William Golding: 5 years to write Lord of the Flies

J. K. Rowling: 6 years to write Harry Potter and the Philosopher’s Stone

Elizabeth Kostova: 10 years to write The Historian

J. R. R. Tolkien: 16 years to write The Lord of the Rings trilogy

When You Feel Too Old/Too Young:

Christopher Paolini: 16

S. E. Hinton: 18

Mary Shelley: 20

Ken Follet: 24

Ernest Hemingway: 26

George R. R. Martin: 29

Sylvia Plath: 30

Harper Lee: 34

George Eliot: 40

Mark Twain: 41

R. L. Stine: 42

Bram Stoker: 43

L. Frank Baum: 44

J. R. R. Tolkien: 45

Laura Ingalls Wilder: 65

When You Experience Self-Doubt:

“Don’t let imposter syndrome crush your dream before you even give yourself a chance. Do you have a message to share with the world? Don’t listen to those who tell you you’ll never be good enough—even if they’re just voices in your head.
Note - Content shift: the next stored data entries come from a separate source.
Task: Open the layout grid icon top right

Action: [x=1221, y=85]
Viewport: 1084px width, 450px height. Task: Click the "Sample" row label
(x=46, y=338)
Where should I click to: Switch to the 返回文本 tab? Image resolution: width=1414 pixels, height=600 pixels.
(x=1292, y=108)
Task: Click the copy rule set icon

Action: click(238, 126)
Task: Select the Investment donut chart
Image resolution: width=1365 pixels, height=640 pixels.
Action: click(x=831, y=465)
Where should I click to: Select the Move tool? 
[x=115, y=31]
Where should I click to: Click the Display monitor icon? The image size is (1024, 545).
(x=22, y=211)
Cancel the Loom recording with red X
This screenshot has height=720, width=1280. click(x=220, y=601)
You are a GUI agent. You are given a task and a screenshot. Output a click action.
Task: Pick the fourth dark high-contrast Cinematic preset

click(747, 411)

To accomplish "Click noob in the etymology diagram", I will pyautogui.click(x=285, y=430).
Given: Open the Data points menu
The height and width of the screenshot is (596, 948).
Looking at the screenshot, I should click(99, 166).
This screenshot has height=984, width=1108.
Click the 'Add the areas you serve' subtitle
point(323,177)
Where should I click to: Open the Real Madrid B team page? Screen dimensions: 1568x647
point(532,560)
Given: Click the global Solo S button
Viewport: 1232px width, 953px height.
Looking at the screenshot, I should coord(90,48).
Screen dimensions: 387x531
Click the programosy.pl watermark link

You’ll guarantee failure if you don’t muster the courage to try.” —Jerry Jenkins

“Authors are especially susceptible to imposter syndrome because writing is such a vexing labyrinth of self-doubt.” — Grant Faulkner

“Respect your writing time and others will too. Show up and work. Keep writing even when you don’t feel like it.” —Jerry Jenkins

“One of the worst things you can do to mangle the exquisite beauty of your creative spirit is to compare yourself to another.” — Grant Faulkner

“Confidence is 10 percent hard work, and 90 percent delusion.” —Tina Fey

“Self-doubt is just part of the creative process. It doesn't go away. It sits there. It's part of the process. So we need to learn to live with that and go forward. Finish your manuscript, publish your book, and get your words out into the world anyway. Self-doubt is just part of the job of being a writer.” — Joanna Penn

When Another Agent Rejects You:

“While querying, I once got a rejection that said they ‘hated the voice but loved the plot.’ In the same day, I got a rejection saying they ‘loved the voice but hated the plot.’ You guys, publishing is so subjective.” — Samantha Joyce, @samjoycebooks

“When I first began submitting (look, hardcopy rejections), I decoupaged all my rejections onto a coffee table in my office as a reminder to keep trying. Eventually, my work found homes in many of these same places.” —Sarah Fawn Montgomery, @SF_Montgomery

“120+ query rejections on my first (shelved) books. I sent my first query for One of Us Is Lying to my dream agent, and she signed & sold it a couple of months later. Then I got another query rejection after it hit the NYT bestseller list.” — Karen M. McManus, @writerkmc

“I was rejected by the UCSB Creative Writing College because I wrote a fantasy story, then I got a Medieval Studies degree instead because I couldn’t get back into the program. They rejected all fantasy stories. Now I play Dungeons and Dragons for a living.” —Holly Conrad, @HollyConrad

“One time when I was unemployed and depressed an agent rejected me 30 minutes after I sent him my material by saying ‘Read it. Didn’t flip. Maybe you’ll embarrass me with an Emmy one day.’ The show I spent the last 2 years writing on just got nominated.” —Jenny Jaffe, @jennyjaffe

“A literary agent turned me down because “memoirs just don’t sell.” A few years later, I sold my memoir to Simon & Schuster for six figures.” —Saeed Jones, @theferocity

“My book was rejected from SO MANY publishers I don’t remember the total. One wanted it to be a trivia book instead. We went with @Pocket_Books because they believed in what I actually proposed. JKR wrote the foreword and it was a NYT bestseller.” —Melissa Anelli, @melissaanelli

“I was accepted then rejected by the same publication in the same week.” — Katherine Jamison, @not_the_whiskey

When Someone Mocks Self-Publishing:

Andy Weir (The Martian) — Matt Damon starred in the movie version, which won an Academy Award.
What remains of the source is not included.